• TASKS TO COMPLETE:
1. How would you render this sentence from the Nextflow sub-workflows tutorial in Spanish: "The workflow keyword allows the definition of workflow components that enclose the invocation of one or more processes and operators."
2. According to the Nextflow sub-workflows tutorial, what is a workflow definition that declares no name assumed to be?
3. Can you carry on the Nextflow sub-workflows tutorial, picking up right after its last sentence?

• READING PASSAGE:
Sub-workflows

Last updated on 2023-12-11 | Edit this page

Overview

Questions

  • How do I reuse a workflow as part of a larger workflow?
  • How do I run only a part of a workflow?

Objectives

  • Understand how to create a sub-workflow.
  • Understand how to run part of a workflow.

Sub-workflows


We have seen previously the Nextflow DSL2 syntax allows for the definition of reusable processes (modules). Nextflow DSL2 also allow the definition reusable sub-workflow libraries.

Workflow definition


The workflow keyword allows the definition of workflow components that enclose the invocation of one or more processes and operators.

For example,:

GROOVY

nextflow.enable.dsl=2

include {QUANT;INDEX} from './modules/module.nf'

workflow RNASEQ_QUANT_PIPE {
  read_pairs_ch = channel.fromFilePairs('data/yeast/reads/*_{1,2}.fq.gz')
  transcriptome_ch = channel.fromPath('/data/yeast/transcriptome/*.fa.gz')
  QUANT(INDEX(transcriptome_ch),read_pairs_ch)
}

The above snippet defines a workflow component, named RNASEQ_QUANT_PIPE, that can be invoked from another workflow component definition in the same way as any other function or process i.e. RNASEQ_QUANT().

GROOVY

nextflow.enable.dsl=2

include {QUANT;INDEX} from './modules/module.nf'

workflow RNASEQ_QUANT_PIPE {
  read_pairs_ch = channel.fromFilePairs('data/yeast/reads/*_{1,2}.fq.gz')
  transcriptome_ch = channel.fromPath('/data/yeast/transcriptome/*.fa.gz')
  QUANT(INDEX(transcriptome_ch),read_pairs_ch)
}

// Implicit workflow
workflow  {
  /*
  * Call sub-workflow using <WORKFLOWNAME>() syntax
  */
  RNASEQ_QUANT_PIPE()
}

Implicit workflow

A workflow definition which does not declare any name is assumed to be the main workflow, and it is implicitly executed. Therefore it’s the entry point of the workflow application.

• INFORMATION SUPPLIED:
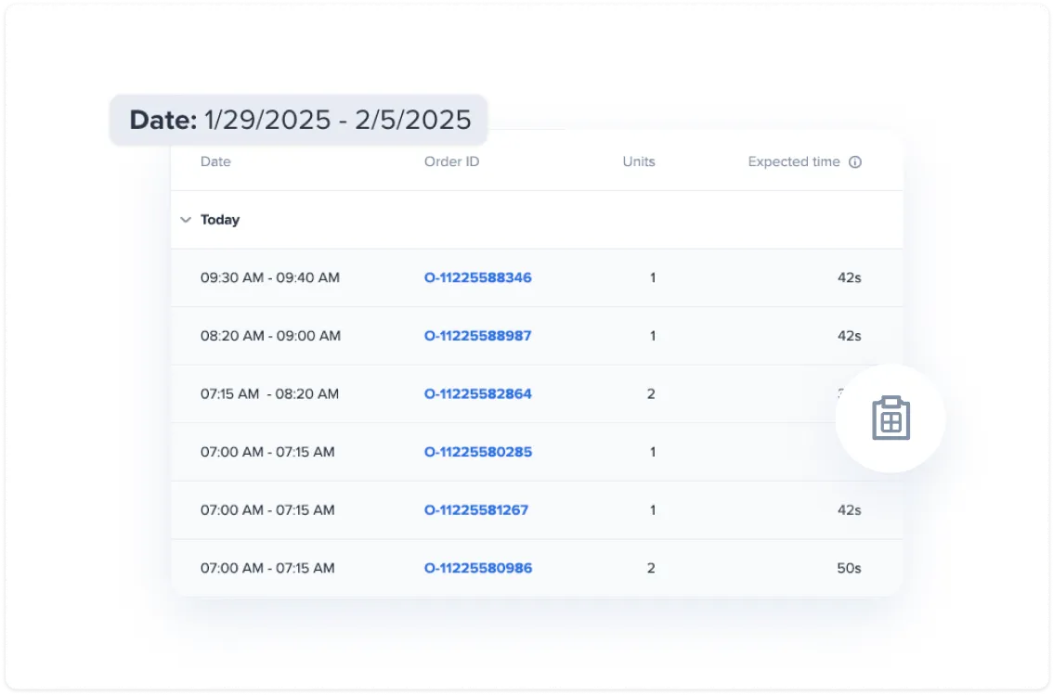Click the Units value 2 for order O-11225582864
Image resolution: width=1053 pixels, height=695 pixels.
[x=652, y=393]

• RESULTS IN ORDER:
1. La palabra clave workflow permite definir componentes de flujo de trabajo que encierran la invocación de uno o más procesos y operadores.

2. It is assumed to be the main workflow, which is implicitly executed and serves as the entry point of the workflow application.

3.
Workflow parameters

A workflow component can access any variable and parameter defined in the outer scope.

For Example:

GROOVY

nextflow.enable.dsl=2

include {QUANT;INDEX} from './modules/module.nf'

params.transcriptome = '/some/data/file'
read_pairs_ch = channel.fromFilePairs('data/yeast/reads/*_{1,2}.fq.gz')

workflow RNASEQ_QUANT_PIPE {

  transcriptome_ch = channel.fromPath(params.transcriptome)
  QUANT(INDEX(transcriptome_ch),read_pairs_ch)
}

Workflow inputs

A workflow component can declare one or more input channels using the take keyword.

For example:

GROOVY

nextflow.enable.dsl=2

include {QUANT;INDEX} from './modules/module.nf'

params.transcriptome = '/some/data/file'
read_pairs_ch = channel.fromFilePairs('data/yeast/reads/*_{1,2}.fq.gz')

workflow RNASEQ_QUANT_PIPE {
    take:
      transcriptome_ch
      read_pairs_ch
    main:
      transcriptome_ch = channel.fromPath(params.transcriptome)
      INDEX(transcriptome_ch)
      QUANT(INDEX.out,read_pairs_ch)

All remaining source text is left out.